- TASK STATEMENT:
Restate word for word the lines in the listing below, starting at the line containing "Click the share post icon" and ending at the line containing "Click the output error warning triangle icon", both included; leave out the rest.
LISTED RECORDS: Begin
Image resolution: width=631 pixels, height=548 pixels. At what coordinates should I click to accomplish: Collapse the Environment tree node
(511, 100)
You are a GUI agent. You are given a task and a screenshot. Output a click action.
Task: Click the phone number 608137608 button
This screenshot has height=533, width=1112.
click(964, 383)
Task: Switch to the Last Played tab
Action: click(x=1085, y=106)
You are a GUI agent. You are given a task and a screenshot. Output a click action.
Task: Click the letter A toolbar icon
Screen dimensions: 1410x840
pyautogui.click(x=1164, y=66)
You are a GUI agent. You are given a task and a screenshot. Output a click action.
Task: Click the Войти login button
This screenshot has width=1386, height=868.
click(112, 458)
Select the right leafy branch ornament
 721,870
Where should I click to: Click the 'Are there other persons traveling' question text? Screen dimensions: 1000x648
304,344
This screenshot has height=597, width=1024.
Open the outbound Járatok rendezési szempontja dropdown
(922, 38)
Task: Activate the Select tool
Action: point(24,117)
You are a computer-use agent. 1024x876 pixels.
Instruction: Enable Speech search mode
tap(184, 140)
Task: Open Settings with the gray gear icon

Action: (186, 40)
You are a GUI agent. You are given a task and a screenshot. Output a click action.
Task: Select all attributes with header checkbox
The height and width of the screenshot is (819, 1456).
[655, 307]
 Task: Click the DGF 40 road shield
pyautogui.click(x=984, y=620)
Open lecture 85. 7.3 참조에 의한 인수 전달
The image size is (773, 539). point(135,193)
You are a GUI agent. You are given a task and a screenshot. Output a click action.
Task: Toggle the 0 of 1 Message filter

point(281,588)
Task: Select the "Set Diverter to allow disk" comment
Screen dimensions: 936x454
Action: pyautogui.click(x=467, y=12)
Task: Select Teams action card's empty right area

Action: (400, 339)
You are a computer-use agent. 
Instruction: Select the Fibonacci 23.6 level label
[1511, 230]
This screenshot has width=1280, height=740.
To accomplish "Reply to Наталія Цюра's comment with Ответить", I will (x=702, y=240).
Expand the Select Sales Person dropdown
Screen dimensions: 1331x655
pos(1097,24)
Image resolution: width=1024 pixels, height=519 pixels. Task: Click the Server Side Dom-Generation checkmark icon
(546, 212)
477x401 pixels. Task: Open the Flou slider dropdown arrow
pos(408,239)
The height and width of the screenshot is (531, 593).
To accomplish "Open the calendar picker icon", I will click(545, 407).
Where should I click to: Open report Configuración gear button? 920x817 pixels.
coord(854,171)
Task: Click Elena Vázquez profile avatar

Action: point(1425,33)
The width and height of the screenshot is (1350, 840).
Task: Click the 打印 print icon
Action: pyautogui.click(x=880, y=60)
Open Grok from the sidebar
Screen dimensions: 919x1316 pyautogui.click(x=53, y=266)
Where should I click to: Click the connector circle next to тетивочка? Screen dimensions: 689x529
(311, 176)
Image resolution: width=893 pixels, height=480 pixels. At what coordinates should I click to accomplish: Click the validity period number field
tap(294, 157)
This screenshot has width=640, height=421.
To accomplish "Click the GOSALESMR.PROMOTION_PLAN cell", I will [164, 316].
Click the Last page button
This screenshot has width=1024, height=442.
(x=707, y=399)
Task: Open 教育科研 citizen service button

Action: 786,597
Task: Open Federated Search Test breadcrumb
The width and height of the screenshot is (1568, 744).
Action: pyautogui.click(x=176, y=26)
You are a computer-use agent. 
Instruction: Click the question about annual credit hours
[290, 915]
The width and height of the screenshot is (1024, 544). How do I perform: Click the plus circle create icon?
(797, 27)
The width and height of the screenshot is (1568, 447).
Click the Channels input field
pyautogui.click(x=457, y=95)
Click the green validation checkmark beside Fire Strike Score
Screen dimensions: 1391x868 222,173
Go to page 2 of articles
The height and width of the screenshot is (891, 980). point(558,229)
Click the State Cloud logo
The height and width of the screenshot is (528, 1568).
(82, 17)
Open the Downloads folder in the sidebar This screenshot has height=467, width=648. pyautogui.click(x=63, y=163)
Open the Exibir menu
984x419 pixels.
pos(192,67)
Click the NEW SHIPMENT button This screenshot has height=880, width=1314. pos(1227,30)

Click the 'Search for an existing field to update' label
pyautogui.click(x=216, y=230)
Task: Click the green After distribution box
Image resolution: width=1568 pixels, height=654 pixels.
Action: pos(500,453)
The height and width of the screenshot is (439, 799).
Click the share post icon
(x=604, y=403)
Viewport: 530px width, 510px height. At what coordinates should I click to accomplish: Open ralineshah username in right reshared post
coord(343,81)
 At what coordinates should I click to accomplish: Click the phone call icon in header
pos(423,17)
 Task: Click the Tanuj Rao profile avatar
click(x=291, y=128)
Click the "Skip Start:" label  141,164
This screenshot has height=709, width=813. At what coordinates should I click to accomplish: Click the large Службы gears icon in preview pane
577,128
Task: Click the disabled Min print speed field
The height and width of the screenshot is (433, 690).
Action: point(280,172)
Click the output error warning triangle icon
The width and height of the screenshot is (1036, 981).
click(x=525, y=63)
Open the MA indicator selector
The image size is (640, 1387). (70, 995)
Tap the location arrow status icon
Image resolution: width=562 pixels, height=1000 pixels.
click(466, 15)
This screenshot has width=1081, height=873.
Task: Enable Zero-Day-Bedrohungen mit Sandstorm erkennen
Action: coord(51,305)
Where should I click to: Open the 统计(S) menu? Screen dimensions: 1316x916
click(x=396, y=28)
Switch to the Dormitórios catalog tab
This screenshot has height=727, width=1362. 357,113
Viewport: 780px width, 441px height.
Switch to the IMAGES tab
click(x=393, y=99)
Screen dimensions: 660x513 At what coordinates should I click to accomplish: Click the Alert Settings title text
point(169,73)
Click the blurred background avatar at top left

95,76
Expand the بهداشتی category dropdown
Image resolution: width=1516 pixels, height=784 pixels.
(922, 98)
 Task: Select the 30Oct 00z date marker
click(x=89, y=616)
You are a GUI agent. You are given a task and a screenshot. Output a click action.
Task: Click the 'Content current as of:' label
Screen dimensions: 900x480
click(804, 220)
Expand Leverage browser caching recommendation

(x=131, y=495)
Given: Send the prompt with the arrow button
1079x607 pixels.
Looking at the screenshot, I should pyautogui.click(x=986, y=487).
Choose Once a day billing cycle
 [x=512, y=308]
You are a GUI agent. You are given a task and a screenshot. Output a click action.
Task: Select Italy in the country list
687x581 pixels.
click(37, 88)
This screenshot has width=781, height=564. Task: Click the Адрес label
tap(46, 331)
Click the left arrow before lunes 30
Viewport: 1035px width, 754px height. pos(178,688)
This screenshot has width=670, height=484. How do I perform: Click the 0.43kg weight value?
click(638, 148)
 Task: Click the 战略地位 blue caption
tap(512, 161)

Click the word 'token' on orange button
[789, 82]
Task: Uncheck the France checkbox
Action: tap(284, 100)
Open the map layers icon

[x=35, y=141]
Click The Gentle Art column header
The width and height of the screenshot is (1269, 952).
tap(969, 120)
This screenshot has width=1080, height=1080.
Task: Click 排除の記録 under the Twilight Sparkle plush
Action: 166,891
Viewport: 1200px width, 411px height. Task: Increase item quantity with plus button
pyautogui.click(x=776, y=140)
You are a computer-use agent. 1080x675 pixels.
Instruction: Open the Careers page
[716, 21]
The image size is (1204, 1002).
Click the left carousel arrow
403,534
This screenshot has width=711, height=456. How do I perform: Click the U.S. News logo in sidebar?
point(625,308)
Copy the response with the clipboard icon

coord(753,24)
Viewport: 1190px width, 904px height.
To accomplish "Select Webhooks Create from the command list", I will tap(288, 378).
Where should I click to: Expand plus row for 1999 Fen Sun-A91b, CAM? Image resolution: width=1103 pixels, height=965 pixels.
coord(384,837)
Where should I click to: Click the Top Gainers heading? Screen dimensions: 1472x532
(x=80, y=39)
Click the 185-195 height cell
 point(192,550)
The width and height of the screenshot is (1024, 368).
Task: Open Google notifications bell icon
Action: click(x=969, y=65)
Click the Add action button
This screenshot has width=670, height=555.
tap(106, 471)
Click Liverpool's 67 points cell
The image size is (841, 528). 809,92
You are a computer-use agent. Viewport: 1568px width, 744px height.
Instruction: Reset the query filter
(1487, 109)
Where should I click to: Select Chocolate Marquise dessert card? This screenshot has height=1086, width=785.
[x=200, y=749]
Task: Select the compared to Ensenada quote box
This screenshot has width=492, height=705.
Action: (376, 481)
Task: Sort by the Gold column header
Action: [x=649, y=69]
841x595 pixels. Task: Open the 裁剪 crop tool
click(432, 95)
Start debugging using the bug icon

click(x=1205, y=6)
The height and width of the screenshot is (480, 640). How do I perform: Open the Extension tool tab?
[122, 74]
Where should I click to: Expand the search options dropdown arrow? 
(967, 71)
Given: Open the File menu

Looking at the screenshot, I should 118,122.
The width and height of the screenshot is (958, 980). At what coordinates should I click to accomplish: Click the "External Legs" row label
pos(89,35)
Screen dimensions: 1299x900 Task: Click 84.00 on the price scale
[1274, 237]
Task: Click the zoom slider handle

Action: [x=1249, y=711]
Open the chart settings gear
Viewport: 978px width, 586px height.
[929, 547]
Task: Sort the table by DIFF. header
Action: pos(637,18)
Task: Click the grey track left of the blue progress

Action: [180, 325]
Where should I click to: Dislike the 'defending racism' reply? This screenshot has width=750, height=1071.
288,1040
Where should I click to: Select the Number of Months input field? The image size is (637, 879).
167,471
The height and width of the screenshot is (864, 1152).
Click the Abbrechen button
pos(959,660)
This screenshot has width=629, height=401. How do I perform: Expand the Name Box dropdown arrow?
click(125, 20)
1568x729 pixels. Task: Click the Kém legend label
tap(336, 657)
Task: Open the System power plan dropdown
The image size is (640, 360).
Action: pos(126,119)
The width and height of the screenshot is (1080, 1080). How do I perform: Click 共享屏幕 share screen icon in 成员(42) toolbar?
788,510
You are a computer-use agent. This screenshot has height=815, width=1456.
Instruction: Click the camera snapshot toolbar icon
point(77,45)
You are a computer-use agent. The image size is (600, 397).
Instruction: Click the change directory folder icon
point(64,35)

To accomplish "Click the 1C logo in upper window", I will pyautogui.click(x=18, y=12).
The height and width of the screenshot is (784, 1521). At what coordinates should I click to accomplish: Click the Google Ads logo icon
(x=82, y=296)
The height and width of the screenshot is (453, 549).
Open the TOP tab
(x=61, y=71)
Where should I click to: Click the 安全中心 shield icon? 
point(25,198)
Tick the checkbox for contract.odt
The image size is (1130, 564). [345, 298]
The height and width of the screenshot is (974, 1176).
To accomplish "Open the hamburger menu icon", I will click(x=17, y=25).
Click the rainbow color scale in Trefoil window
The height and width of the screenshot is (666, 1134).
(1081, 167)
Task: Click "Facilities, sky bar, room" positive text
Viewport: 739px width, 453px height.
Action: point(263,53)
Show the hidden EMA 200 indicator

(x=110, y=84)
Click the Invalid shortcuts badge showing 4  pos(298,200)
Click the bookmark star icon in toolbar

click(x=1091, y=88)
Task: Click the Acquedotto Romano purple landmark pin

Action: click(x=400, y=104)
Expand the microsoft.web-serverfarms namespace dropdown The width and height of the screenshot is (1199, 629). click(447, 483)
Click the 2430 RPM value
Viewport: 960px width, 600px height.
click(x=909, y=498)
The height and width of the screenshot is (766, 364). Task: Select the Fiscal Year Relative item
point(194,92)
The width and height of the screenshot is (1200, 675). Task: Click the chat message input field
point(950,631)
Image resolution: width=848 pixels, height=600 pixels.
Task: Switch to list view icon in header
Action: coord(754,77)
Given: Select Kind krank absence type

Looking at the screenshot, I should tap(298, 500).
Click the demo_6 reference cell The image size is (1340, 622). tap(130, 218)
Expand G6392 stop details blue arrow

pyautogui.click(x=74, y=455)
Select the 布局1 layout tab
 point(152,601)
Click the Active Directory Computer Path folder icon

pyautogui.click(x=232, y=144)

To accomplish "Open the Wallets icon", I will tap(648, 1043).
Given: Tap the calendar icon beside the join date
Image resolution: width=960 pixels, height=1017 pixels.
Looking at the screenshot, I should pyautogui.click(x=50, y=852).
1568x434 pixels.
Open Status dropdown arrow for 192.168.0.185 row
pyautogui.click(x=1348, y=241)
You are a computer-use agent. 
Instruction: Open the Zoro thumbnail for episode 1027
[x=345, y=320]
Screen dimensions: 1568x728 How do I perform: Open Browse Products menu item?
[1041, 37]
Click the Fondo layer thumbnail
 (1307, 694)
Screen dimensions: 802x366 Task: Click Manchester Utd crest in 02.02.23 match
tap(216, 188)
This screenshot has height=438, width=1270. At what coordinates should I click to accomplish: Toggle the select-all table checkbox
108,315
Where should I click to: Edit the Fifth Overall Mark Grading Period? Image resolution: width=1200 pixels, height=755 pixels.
LISTED RECORDS: End
- PROBLEM SOLUTION:
Click the share post icon
(x=604, y=403)
Viewport: 530px width, 510px height. At what coordinates should I click to accomplish: Open ralineshah username in right reshared post
coord(343,81)
 At what coordinates should I click to accomplish: Click the phone call icon in header
pos(423,17)
 Task: Click the Tanuj Rao profile avatar
click(x=291, y=128)
Click the "Skip Start:" label  141,164
This screenshot has height=709, width=813. At what coordinates should I click to accomplish: Click the large Службы gears icon in preview pane
577,128
Task: Click the disabled Min print speed field
The height and width of the screenshot is (433, 690).
Action: point(280,172)
Click the output error warning triangle icon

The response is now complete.